Assignment »
If a line in the material below has the string "Compartir", copy it out.

Dataset entries section start

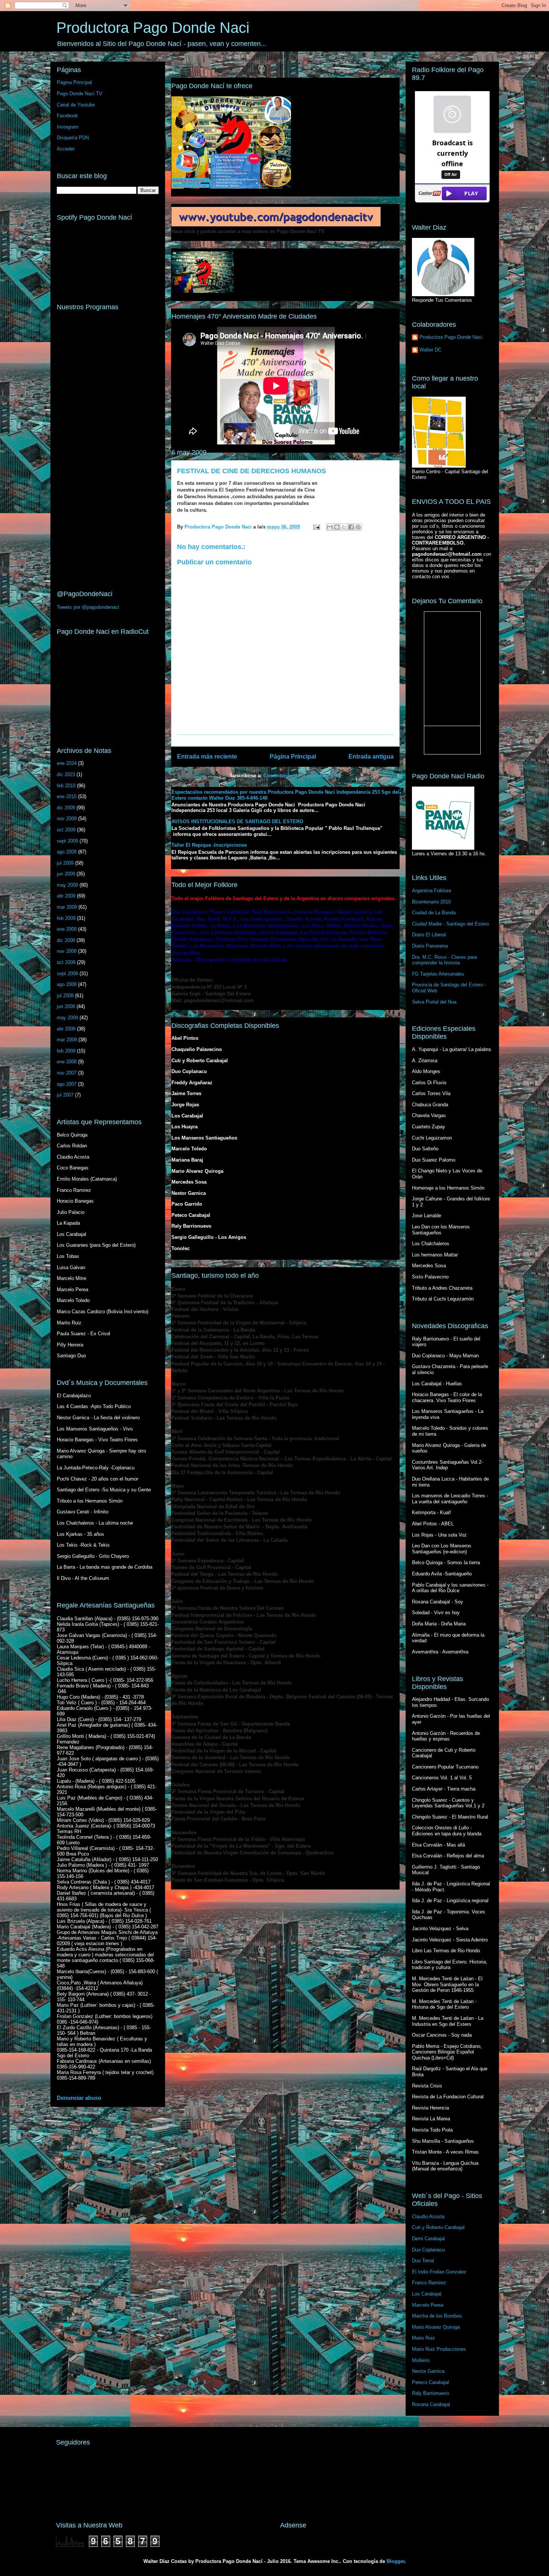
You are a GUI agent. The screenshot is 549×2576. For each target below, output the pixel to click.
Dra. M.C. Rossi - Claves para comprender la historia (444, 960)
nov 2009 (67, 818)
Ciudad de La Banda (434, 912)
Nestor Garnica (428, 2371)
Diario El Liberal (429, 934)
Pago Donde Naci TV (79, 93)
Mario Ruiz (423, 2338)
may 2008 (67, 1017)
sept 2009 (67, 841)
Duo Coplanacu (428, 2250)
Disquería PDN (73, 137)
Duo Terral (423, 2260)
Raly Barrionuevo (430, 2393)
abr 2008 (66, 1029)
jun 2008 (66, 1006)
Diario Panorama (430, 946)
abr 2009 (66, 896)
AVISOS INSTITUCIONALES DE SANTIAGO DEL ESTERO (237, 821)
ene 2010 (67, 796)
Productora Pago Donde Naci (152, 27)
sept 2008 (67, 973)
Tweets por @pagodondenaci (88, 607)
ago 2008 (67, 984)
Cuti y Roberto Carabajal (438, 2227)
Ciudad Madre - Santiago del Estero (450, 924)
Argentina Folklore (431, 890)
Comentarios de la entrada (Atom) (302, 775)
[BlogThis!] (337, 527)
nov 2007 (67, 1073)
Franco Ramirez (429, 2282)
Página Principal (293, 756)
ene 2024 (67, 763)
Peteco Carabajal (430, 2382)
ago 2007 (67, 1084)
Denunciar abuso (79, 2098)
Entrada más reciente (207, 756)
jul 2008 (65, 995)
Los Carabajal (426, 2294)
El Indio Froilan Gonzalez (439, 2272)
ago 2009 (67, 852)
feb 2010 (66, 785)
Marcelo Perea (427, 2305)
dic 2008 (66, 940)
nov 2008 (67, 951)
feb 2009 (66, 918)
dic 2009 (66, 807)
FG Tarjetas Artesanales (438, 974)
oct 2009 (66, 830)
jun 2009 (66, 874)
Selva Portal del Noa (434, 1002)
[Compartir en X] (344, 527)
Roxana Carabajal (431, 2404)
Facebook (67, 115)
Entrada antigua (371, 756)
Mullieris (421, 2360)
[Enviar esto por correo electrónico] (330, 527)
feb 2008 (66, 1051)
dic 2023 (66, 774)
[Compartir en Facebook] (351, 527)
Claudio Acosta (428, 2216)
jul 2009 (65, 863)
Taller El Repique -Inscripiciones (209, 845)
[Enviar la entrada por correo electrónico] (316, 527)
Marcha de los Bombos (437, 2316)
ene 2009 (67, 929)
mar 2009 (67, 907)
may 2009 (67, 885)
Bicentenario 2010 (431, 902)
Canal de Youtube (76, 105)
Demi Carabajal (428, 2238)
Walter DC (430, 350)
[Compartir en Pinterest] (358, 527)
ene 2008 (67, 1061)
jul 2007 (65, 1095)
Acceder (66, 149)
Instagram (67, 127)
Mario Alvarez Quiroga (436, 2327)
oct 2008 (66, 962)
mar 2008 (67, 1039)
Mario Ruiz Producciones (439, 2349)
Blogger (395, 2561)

Dataset entries section end

Your response »
[Compartir en X] (344, 527)
[Compartir en Facebook] (351, 527)
[Compartir en Pinterest] (358, 527)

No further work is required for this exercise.